New algorithm guarantees envy-free allocations for any number of agents

A team of computer scientists—Filos-Ratsikas, Kalantzis, and Wang—has published a breakthrough in fair division theory, tackling the problem of allocating indivisible goods to agents with additive valuations while minimizing envy. Their paper, now on arXiv, introduces a generalized version of the 3PA algorithm (originally by Amanatidis et al., 2024) that guarantees approximate envy-free allocations up to any k goods, denoted α-EFkX. For any k > 2, they achieve a ratio of (k+1)/(k+2), meaning each agent gets at least that fraction of their value for the best bundle they could envy after removing k items from others.

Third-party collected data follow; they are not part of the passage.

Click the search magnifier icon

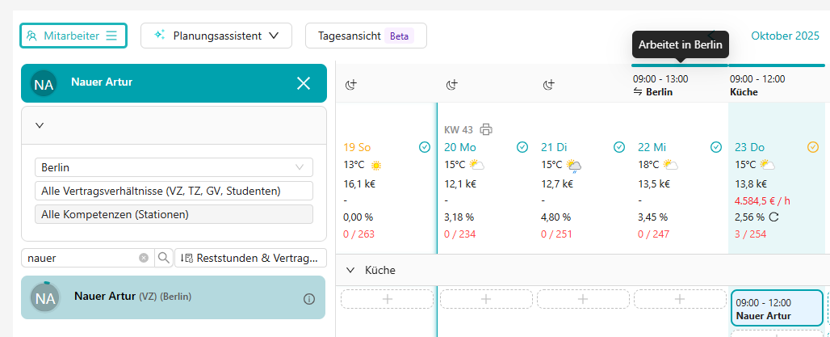pyautogui.click(x=164, y=258)
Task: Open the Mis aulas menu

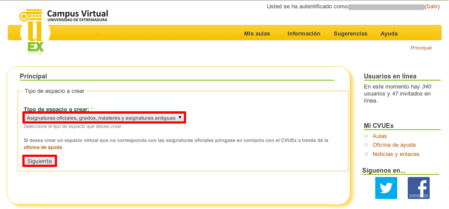Action: (x=257, y=34)
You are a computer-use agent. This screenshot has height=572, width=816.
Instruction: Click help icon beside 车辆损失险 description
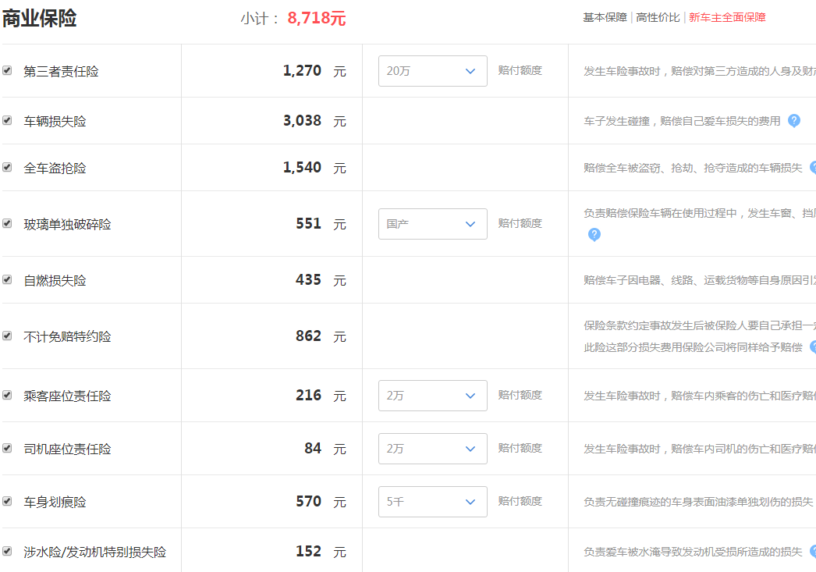[x=793, y=121]
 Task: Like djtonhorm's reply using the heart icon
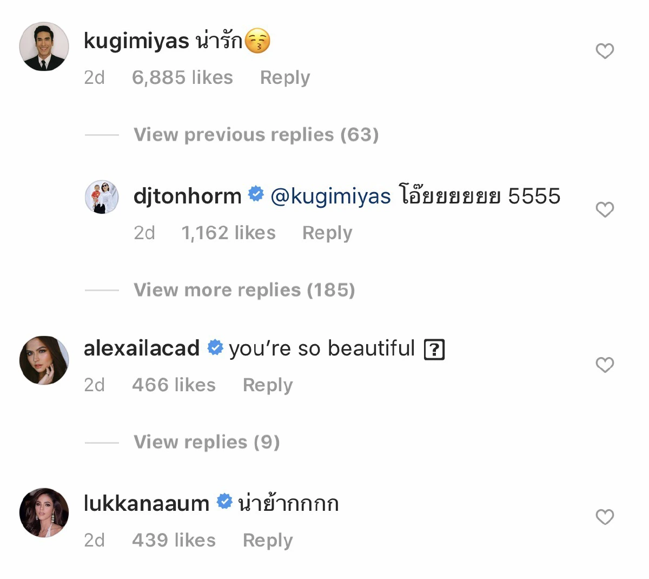coord(605,209)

This result yields immediate corollaries: 3/4-EF2X allocations exist for any number of agents—a notable improvement over the previous state-of-the-art, which only guaranteed 2/3-EFX for up to 7 agents. The authors extend this further by devising an algorithm that achieves 2/3-EFX for 8 agents, closing the gap slightly. On the negative side, they prove that EFkX graph orientations (a related model) do not always exist, and deciding their existence is NP-complete, generalizing prior work for k=1. These findings have practical implications for algorithmic fairness in resource allocation, from cloud computing to multi-agent AI systems.